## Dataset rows
^^^^^^^^
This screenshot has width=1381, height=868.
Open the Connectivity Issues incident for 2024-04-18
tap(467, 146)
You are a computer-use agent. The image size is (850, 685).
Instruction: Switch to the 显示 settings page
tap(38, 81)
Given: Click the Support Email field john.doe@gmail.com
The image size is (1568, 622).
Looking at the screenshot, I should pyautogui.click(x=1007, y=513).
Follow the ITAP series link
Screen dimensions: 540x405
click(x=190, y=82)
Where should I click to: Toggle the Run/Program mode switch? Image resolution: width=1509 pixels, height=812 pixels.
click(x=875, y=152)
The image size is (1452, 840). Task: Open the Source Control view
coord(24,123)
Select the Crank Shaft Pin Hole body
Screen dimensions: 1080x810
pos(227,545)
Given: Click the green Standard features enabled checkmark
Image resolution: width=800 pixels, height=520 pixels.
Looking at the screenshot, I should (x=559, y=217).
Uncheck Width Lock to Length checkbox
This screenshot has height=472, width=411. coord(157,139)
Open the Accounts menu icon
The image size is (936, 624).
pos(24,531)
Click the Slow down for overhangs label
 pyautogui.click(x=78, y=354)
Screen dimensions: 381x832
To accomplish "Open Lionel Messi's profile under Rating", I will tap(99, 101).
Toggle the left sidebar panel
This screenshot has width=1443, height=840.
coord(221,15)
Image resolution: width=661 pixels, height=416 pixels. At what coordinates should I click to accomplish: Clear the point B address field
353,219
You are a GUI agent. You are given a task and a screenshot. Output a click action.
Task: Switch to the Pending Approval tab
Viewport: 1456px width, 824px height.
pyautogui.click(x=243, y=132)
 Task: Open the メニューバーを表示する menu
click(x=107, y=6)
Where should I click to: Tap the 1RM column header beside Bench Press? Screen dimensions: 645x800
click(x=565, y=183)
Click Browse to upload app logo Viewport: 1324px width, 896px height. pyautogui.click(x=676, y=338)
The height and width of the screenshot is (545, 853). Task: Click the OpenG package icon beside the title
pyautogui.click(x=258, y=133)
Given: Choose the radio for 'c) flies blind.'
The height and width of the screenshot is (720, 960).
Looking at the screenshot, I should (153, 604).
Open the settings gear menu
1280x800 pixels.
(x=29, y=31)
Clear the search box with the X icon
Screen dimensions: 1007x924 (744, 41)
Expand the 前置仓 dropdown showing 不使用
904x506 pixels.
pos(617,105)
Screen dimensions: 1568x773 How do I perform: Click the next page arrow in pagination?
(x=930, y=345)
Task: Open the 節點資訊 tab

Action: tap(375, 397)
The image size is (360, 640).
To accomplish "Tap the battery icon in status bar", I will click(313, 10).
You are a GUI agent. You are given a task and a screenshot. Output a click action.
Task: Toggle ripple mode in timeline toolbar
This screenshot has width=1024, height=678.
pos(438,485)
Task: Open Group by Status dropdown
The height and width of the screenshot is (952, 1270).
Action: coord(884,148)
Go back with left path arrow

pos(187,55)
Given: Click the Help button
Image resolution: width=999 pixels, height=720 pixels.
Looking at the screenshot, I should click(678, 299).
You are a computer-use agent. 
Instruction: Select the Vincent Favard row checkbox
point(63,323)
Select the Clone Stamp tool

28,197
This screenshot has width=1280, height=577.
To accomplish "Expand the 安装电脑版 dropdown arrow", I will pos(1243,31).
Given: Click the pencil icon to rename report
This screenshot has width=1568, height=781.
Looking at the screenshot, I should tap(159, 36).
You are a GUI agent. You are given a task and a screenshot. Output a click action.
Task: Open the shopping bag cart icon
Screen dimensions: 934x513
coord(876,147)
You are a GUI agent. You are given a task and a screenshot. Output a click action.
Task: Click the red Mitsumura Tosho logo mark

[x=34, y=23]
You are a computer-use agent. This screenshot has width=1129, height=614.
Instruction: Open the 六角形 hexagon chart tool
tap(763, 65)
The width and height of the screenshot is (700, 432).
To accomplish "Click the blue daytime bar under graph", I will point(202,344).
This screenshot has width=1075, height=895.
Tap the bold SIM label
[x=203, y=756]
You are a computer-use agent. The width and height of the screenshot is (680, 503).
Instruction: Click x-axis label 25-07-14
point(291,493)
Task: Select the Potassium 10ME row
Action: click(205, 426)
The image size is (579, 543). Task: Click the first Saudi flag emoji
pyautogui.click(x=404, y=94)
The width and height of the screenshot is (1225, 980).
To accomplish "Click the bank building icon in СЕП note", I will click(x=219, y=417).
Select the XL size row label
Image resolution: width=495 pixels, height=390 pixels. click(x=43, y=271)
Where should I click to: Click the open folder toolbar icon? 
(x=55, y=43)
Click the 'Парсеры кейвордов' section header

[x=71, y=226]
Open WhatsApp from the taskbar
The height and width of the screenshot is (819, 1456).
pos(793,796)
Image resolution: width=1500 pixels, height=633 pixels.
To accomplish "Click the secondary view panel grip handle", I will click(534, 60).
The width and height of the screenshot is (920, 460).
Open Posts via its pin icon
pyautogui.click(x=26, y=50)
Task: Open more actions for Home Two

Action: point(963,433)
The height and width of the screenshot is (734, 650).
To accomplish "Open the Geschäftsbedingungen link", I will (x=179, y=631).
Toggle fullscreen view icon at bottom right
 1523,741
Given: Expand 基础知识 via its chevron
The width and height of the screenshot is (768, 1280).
^^^^^^^^
## TO BE DONE
Reproduce the entries word for word, starting at the line containing "This screenshot has width=1075, height=895." and ending at the line containing "will click(534, 60).", with both of those lines included.

## FINAL RESULT
This screenshot has width=1075, height=895.
Tap the bold SIM label
[x=203, y=756]
You are a computer-use agent. The width and height of the screenshot is (680, 503).
Instruction: Click x-axis label 25-07-14
point(291,493)
Task: Select the Potassium 10ME row
Action: click(205, 426)
The image size is (579, 543). Task: Click the first Saudi flag emoji
pyautogui.click(x=404, y=94)
The width and height of the screenshot is (1225, 980).
To accomplish "Click the bank building icon in СЕП note", I will click(x=219, y=417).
Select the XL size row label
Image resolution: width=495 pixels, height=390 pixels. click(x=43, y=271)
Where should I click to: Click the open folder toolbar icon? 
(x=55, y=43)
Click the 'Парсеры кейвордов' section header

[x=71, y=226]
Open WhatsApp from the taskbar
The height and width of the screenshot is (819, 1456).
pos(793,796)
Image resolution: width=1500 pixels, height=633 pixels.
To accomplish "Click the secondary view panel grip handle", I will click(534, 60).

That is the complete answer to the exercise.